Your project should echo each command from the command file
and print the result as shown here.
LOAD bob.txt
LOADED bob.txt
LOAD myfile.dat
Error - unable to open myfile.dat
QUERY 3 project five mary
project, five, and mary all appear in files
bob.txt
readme.txt
QUERY 3 bob mary sue
bob, mary, and sue all appear in files
NONE
When an insert fails, your project should print a message followed
by the required statistics.
Inserting "napkin" from file "manners.dat" failed.
Hash Table Stats
----------------
HashTable Size: 12345
Unique Words Inserted: 4567
Load Factor: 6.66
Max Cluster Size: 42
Number of Clusters: 42
Average Cluster Size: 42.42
Max Probes: 22 for "lawn" in file "YardWorkMadeEasy.doc"
Average Probes: 3.66
Rehashing.....
When your project terminates, print the same "Hash Table Stats" as above.
Files To Be Submitted
You should submit all files needed to build your program and the file
containing your answers to the questions.
Submit Tools
There are a number of tools available to you to check on your submittal.
It is your responsibility to ensure that the submittal is correct and will
result in a successful
compilation of your project. Do not wait till the last minute to submit
your files. Give yourself enough time to check that your submittal is correct.
If you don't submit a project correctly, you will not get credit
for it. Why throw away all that hard work you did to write the project?
Check your
submittals. Make sure they work.
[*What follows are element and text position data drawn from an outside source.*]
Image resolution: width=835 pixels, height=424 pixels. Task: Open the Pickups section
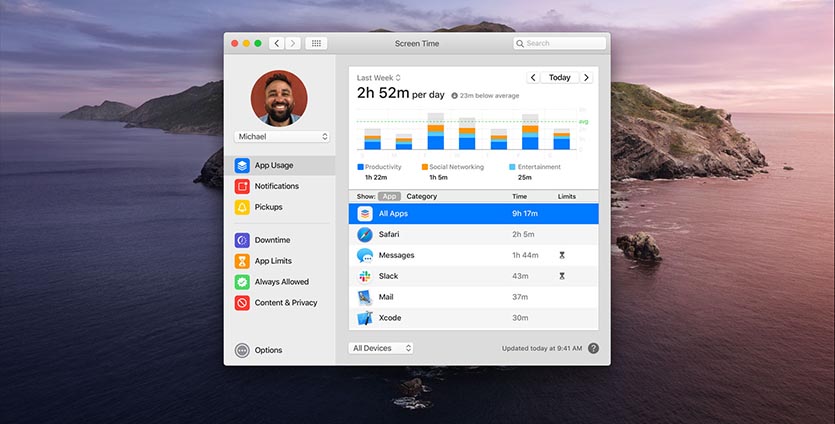point(267,207)
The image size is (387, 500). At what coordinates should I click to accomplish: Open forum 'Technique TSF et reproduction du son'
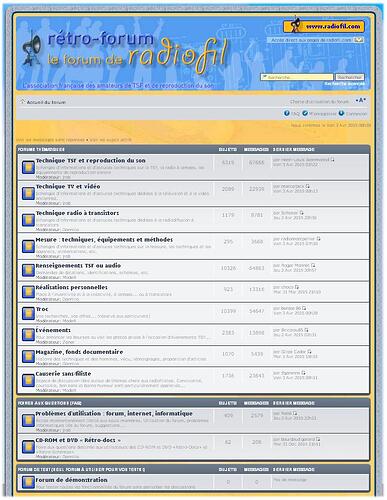tap(91, 160)
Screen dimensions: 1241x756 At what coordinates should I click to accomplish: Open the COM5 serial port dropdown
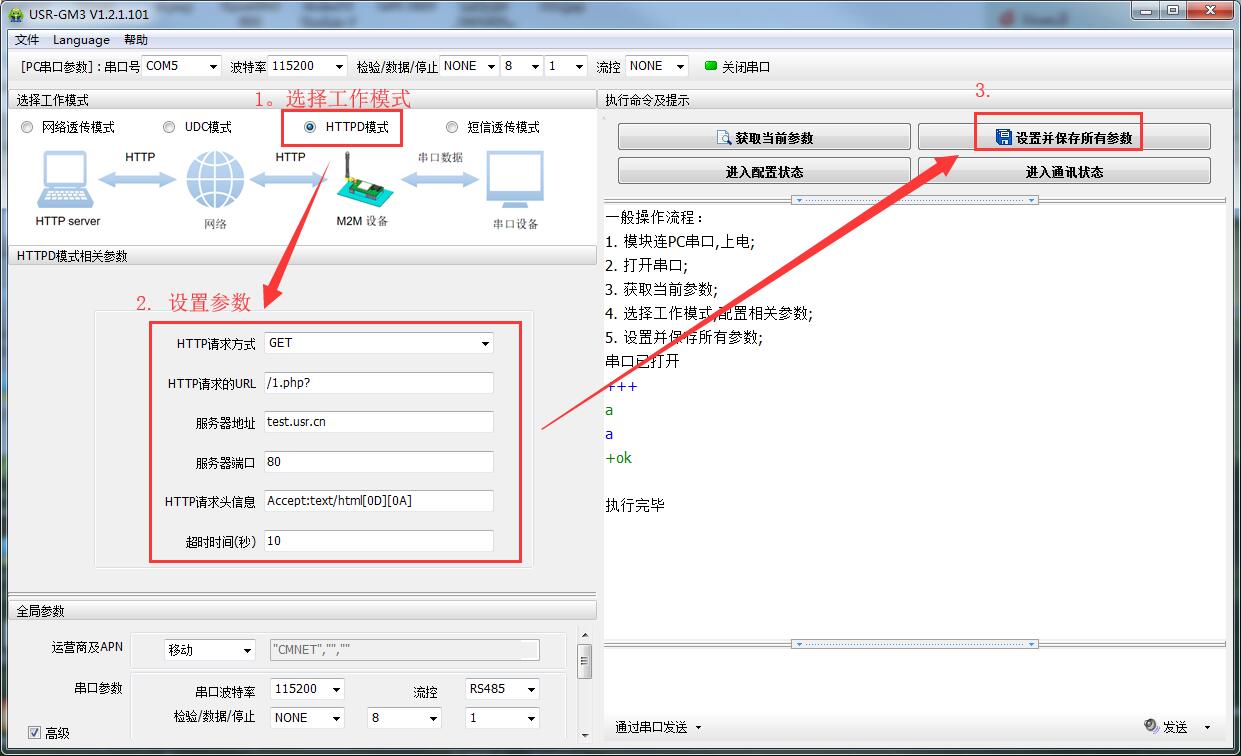click(x=181, y=66)
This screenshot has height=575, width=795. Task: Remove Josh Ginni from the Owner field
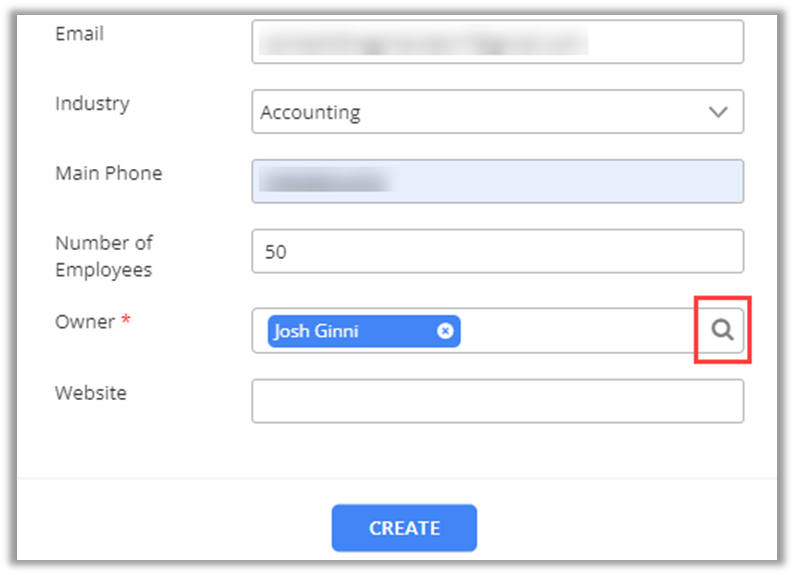(445, 331)
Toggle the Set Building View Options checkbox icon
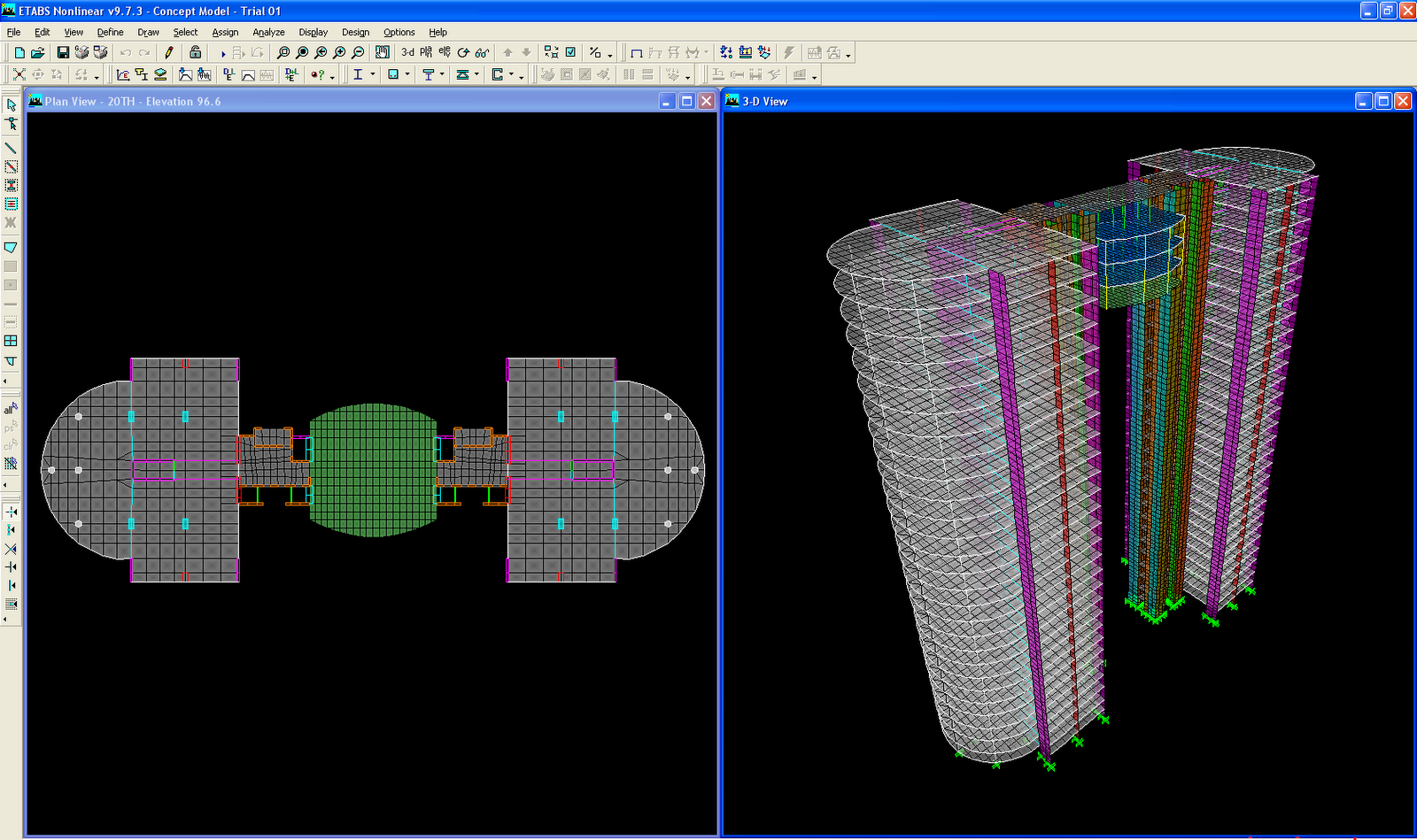 click(x=570, y=52)
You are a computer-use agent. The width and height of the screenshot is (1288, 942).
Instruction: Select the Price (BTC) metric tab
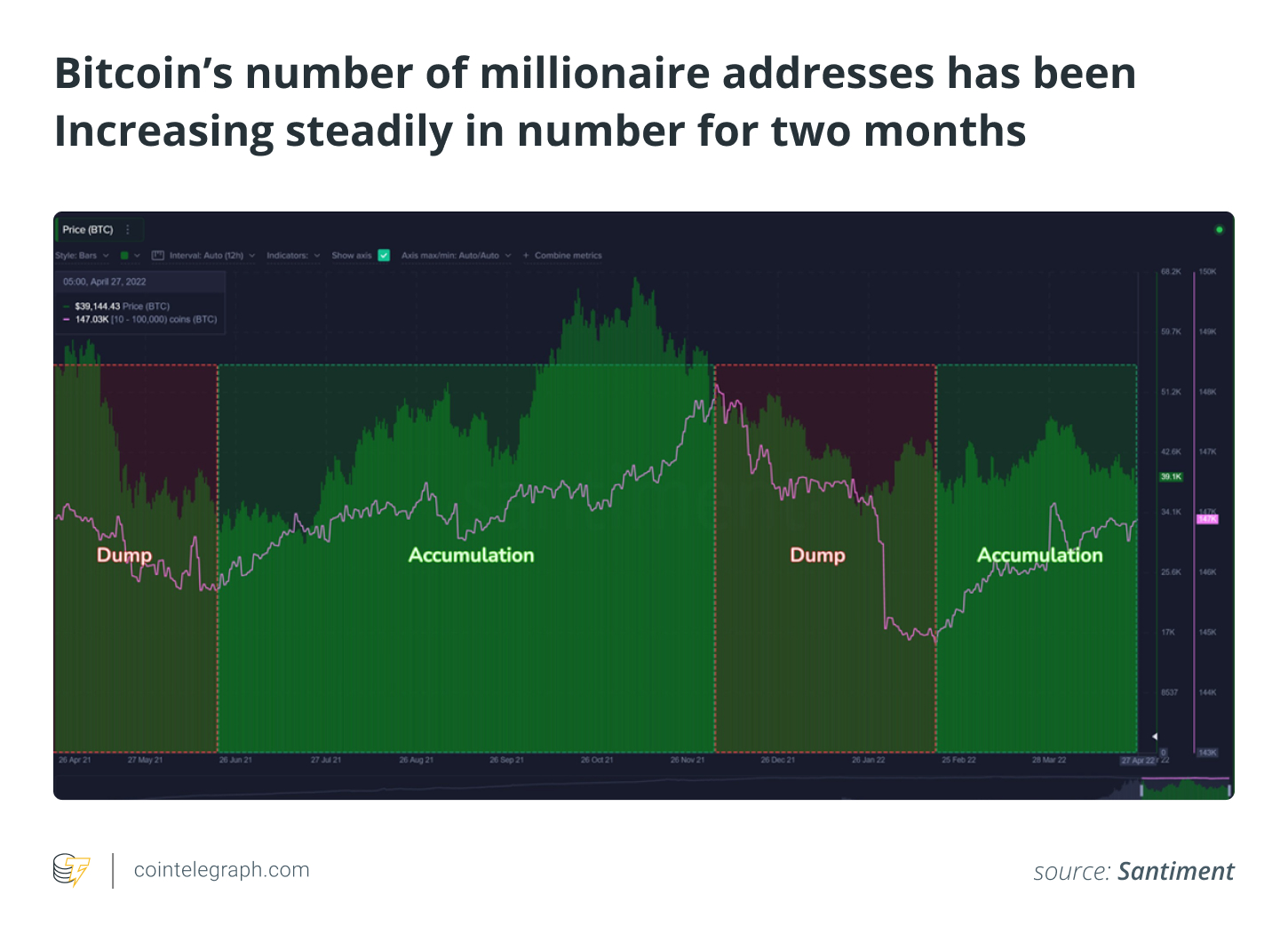[88, 229]
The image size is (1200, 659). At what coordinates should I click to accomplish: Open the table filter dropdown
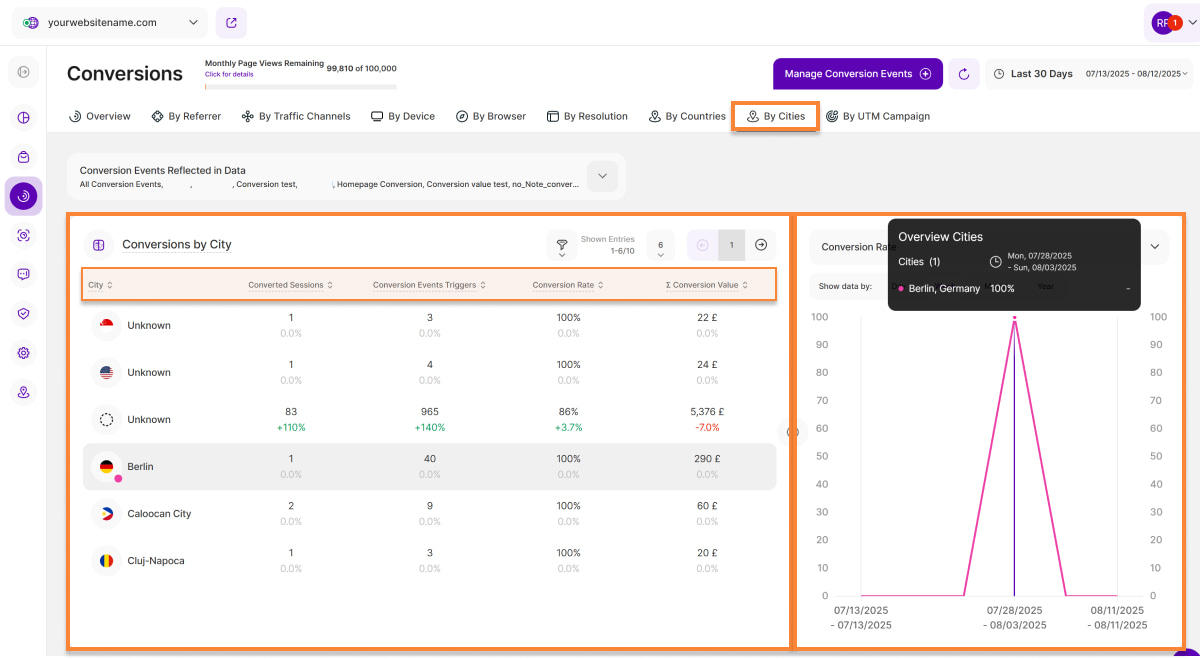click(561, 246)
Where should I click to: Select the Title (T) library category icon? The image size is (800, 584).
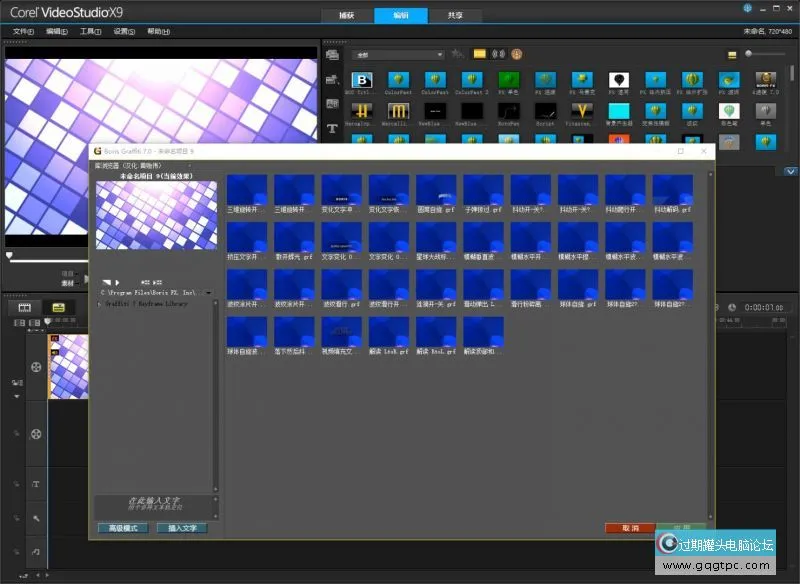tap(332, 128)
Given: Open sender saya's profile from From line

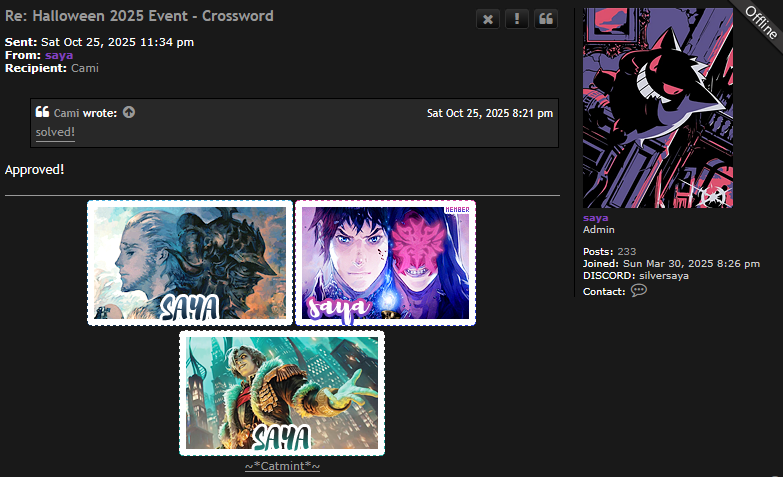Looking at the screenshot, I should [x=59, y=55].
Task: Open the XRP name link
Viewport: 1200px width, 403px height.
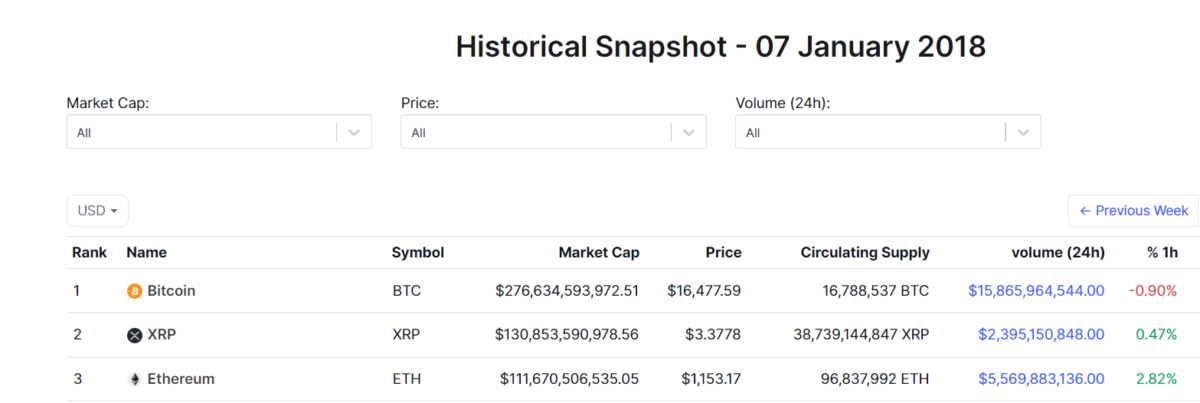Action: [x=161, y=335]
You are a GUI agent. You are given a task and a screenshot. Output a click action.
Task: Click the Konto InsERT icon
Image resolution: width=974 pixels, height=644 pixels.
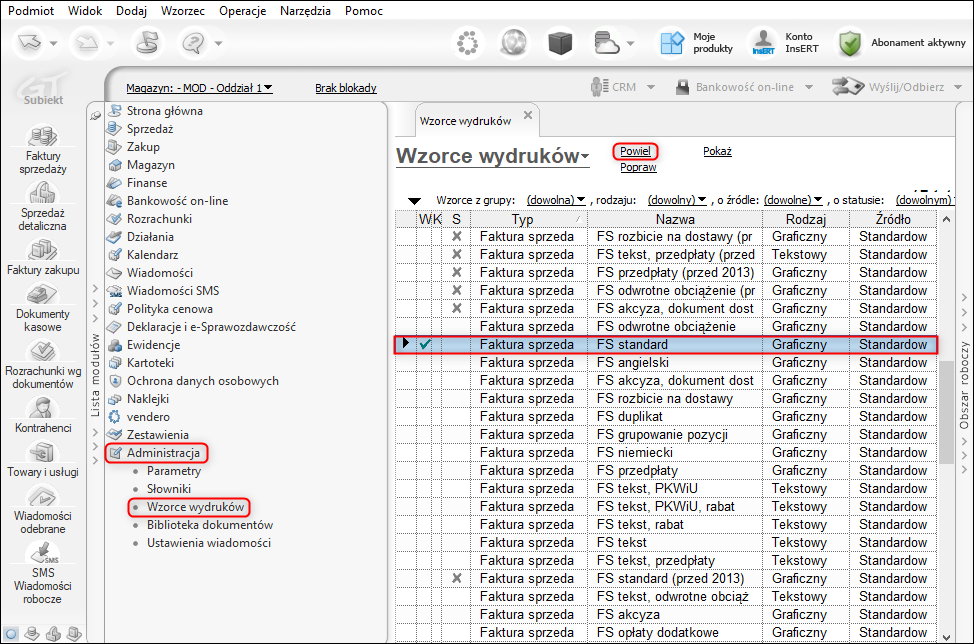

Do this before the due date.
Documentation for the submit program is on the web at http://www.gl.umbc.edu/submit/.
One of the tools provided by the submit program is
submitls. It lists the names of the files you have submitted.
Additionally, there are two programs for use only by CMSC-341 students
(not part of the UCS submit program). They are in the directory
/afs/umbc.edu/users/o/a/oates/pub/CMSC341/ and are
named submitmake and submitrun. You can
use these programs to
make or run your submitted projects.
The syntax is similar to that for submit:
submitmake <class> <project>
Example: submitmake cs341 Proj5
This makes the project, and shows you the report from the make utility.
It cleans up the directory after making the project (removes .o and ii_files),
but leaves the
executable in place.
submitrun <class> <project> [command-line args]
Example: submitrun cs341 Proj5 checkers checkfile.dat
This runs the project, assuming there is an executable (i.e. submitmake
was run successfully).
Grading and Academic Integrity
Your project will be tested using a variety of command lines, some of which
will be invalid.
Your project will also be tested using a variety of command files which
will test various conditions which your code should handle.
Project grading is described in the Project
Policy handout.
Your answers to 341-Spring06-proj5_questions.txt
are worth 10% of your project grade.
Cheating in any form will not be tolerated. Please re-read the Project
Policy handout for further details on honesty in doing projects for
this course.
Remember, the due date is firm. Submittals made after midnight of the
due date will not be accepted. Do not submit any files after that time.